* PROBLEM REQUIREMENTS
Turn the data below into a numbered list with one line per item, leaving out the blank lines.

START DATA PROVIDED

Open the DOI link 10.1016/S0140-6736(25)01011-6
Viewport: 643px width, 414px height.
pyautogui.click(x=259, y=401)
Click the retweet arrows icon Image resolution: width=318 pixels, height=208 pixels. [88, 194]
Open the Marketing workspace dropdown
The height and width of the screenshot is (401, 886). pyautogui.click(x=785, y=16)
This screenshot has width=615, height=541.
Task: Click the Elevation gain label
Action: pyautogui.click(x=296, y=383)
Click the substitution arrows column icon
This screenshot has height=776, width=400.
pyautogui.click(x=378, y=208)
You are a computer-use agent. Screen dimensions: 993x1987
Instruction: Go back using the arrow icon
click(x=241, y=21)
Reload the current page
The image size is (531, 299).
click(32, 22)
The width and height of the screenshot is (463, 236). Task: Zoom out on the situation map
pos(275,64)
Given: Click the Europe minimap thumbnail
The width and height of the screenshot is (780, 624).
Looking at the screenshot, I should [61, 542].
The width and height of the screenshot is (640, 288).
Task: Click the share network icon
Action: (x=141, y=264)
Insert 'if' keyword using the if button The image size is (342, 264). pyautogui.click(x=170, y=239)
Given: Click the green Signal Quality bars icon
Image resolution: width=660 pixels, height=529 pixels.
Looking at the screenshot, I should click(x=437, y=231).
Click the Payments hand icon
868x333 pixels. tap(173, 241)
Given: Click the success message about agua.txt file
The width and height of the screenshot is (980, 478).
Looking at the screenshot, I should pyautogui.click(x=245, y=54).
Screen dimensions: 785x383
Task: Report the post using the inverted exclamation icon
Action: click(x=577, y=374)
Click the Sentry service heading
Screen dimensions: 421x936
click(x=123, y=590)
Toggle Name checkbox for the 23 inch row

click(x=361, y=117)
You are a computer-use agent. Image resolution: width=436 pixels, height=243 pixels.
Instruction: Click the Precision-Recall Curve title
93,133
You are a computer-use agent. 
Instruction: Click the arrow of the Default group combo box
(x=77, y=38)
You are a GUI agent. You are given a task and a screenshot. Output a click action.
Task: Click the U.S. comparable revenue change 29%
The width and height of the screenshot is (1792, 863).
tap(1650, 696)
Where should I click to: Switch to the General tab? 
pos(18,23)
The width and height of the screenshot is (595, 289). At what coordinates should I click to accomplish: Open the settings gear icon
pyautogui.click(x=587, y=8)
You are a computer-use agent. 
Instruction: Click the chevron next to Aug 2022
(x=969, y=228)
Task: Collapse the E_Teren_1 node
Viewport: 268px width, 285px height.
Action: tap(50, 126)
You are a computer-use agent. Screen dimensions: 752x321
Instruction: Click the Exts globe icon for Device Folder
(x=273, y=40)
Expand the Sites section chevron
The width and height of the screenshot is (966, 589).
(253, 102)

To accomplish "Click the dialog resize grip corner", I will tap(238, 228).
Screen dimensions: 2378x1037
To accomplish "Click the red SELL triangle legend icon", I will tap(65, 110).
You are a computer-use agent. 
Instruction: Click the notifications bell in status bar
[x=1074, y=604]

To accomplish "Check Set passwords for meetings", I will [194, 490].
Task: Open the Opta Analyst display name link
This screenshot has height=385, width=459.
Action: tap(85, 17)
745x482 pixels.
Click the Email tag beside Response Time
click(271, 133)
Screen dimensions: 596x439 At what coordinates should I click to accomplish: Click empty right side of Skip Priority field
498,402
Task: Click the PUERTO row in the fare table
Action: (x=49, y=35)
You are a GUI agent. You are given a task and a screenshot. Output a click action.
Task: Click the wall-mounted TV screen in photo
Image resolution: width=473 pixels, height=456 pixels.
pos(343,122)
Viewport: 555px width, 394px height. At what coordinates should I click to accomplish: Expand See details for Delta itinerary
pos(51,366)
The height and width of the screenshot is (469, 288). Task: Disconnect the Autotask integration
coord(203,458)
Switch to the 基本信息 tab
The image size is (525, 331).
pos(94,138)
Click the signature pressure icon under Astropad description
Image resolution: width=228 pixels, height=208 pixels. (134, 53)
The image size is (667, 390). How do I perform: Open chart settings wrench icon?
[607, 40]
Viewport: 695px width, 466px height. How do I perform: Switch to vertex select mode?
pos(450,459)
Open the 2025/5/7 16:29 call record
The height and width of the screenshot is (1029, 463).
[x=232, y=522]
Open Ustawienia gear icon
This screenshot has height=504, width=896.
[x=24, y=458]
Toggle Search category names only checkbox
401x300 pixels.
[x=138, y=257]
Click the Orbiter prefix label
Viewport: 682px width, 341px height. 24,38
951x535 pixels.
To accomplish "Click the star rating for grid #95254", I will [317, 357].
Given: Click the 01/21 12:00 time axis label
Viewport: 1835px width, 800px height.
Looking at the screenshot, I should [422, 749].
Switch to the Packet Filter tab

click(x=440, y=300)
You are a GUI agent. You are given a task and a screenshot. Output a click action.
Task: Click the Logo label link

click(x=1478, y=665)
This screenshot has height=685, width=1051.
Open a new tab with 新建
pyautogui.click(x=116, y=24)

END DATA PROVIDED

* FINAL RESULT
1. Open the DOI link 10.1016/S0140-6736(25)01011-6
2. Viewport: 643px width, 414px height.
3. pyautogui.click(x=259, y=401)
4. Click the retweet arrows icon Image resolution: width=318 pixels, height=208 pixels. [88, 194]
5. Open the Marketing workspace dropdown
6. The height and width of the screenshot is (401, 886). pyautogui.click(x=785, y=16)
7. This screenshot has width=615, height=541.
8. Task: Click the Elevation gain label
9. Action: pyautogui.click(x=296, y=383)
10. Click the substitution arrows column icon
11. This screenshot has height=776, width=400.
12. pyautogui.click(x=378, y=208)
13. You are a computer-use agent. Screen dimensions: 993x1987
14. Instruction: Go back using the arrow icon
15. click(x=241, y=21)
16. Reload the current page
17. The image size is (531, 299).
18. click(32, 22)
19. The width and height of the screenshot is (463, 236). Task: Zoom out on the situation map
20. pos(275,64)
21. Given: Click the Europe minimap thumbnail
22. The width and height of the screenshot is (780, 624).
23. Looking at the screenshot, I should [61, 542].
24. The width and height of the screenshot is (640, 288).
25. Task: Click the share network icon
26. Action: (x=141, y=264)
27. Insert 'if' keyword using the if button The image size is (342, 264). pyautogui.click(x=170, y=239)
28. Given: Click the green Signal Quality bars icon
29. Image resolution: width=660 pixels, height=529 pixels.
30. Looking at the screenshot, I should click(x=437, y=231).
31. Click the Payments hand icon
32. 868x333 pixels. tap(173, 241)
33. Given: Click the success message about agua.txt file
34. The width and height of the screenshot is (980, 478).
35. Looking at the screenshot, I should pyautogui.click(x=245, y=54).
36. Screen dimensions: 785x383
37. Task: Report the post using the inverted exclamation icon
38. Action: click(x=577, y=374)
39. Click the Sentry service heading
40. Screen dimensions: 421x936
41. click(x=123, y=590)
42. Toggle Name checkbox for the 23 inch row
43. click(x=361, y=117)
44. You are a computer-use agent. Image resolution: width=436 pixels, height=243 pixels.
45. Instruction: Click the Precision-Recall Curve title
46. 93,133
47. You are a computer-use agent. 
48. Instruction: Click the arrow of the Default group combo box
49. (x=77, y=38)
50. You are a GUI agent. You are given a task and a screenshot. Output a click action.
51. Task: Click the U.S. comparable revenue change 29%
52. The width and height of the screenshot is (1792, 863).
53. tap(1650, 696)
54. Where should I click to: Switch to the General tab? 
55. pos(18,23)
56. The width and height of the screenshot is (595, 289). At what coordinates should I click to accomplish: Open the settings gear icon
57. pyautogui.click(x=587, y=8)
58. You are a computer-use agent. 
59. Instruction: Click the chevron next to Aug 2022
60. (x=969, y=228)
61. Task: Collapse the E_Teren_1 node
62. Viewport: 268px width, 285px height.
63. Action: tap(50, 126)
64. You are a computer-use agent. Screen dimensions: 752x321
65. Instruction: Click the Exts globe icon for Device Folder
66. (x=273, y=40)
67. Expand the Sites section chevron
68. The width and height of the screenshot is (966, 589).
69. (253, 102)
70. To accomplish "Click the dialog resize grip corner", I will tap(238, 228).
71. Screen dimensions: 2378x1037
72. To accomplish "Click the red SELL triangle legend icon", I will tap(65, 110).
73. You are a computer-use agent. 
74. Instruction: Click the notifications bell in status bar
75. [x=1074, y=604]
76. To accomplish "Check Set passwords for meetings", I will [194, 490].
77. Task: Open the Opta Analyst display name link
78. This screenshot has height=385, width=459.
79. Action: tap(85, 17)
80. 745x482 pixels.
81. Click the Email tag beside Response Time
82. click(271, 133)
83. Screen dimensions: 596x439 At what coordinates should I click to accomplish: Click empty right side of Skip Priority field
84. 498,402
85. Task: Click the PUERTO row in the fare table
86. Action: (x=49, y=35)
87. You are a GUI agent. You are given a task and a screenshot. Output a click action.
88. Task: Click the wall-mounted TV screen in photo
89. Image resolution: width=473 pixels, height=456 pixels.
90. pos(343,122)
91. Viewport: 555px width, 394px height. At what coordinates should I click to accomplish: Expand See details for Delta itinerary
92. pos(51,366)
93. The height and width of the screenshot is (469, 288). Task: Disconnect the Autotask integration
94. coord(203,458)
95. Switch to the 基本信息 tab
96. The image size is (525, 331).
97. pos(94,138)
98. Click the signature pressure icon under Astropad description
99. Image resolution: width=228 pixels, height=208 pixels. (134, 53)
100. The image size is (667, 390). How do I perform: Open chart settings wrench icon?
101. [607, 40]
102. Viewport: 695px width, 466px height. How do I perform: Switch to vertex select mode?
103. pos(450,459)
104. Open the 2025/5/7 16:29 call record
105. The height and width of the screenshot is (1029, 463).
106. [x=232, y=522]
107. Open Ustawienia gear icon
108. This screenshot has height=504, width=896.
109. [x=24, y=458]
110. Toggle Search category names only checkbox
111. 401x300 pixels.
112. [x=138, y=257]
113. Click the Orbiter prefix label
114. Viewport: 682px width, 341px height. 24,38
115. 951x535 pixels.
116. To accomplish "Click the star rating for grid #95254", I will [317, 357].
117. Given: Click the 01/21 12:00 time axis label
118. Viewport: 1835px width, 800px height.
119. Looking at the screenshot, I should [422, 749].
120. Switch to the Packet Filter tab
121. click(x=440, y=300)
122. You are a GUI agent. You are given a task and a screenshot. Output a click action.
123. Task: Click the Logo label link
124. click(x=1478, y=665)
125. This screenshot has height=685, width=1051.
126. Open a new tab with 新建
127. pyautogui.click(x=116, y=24)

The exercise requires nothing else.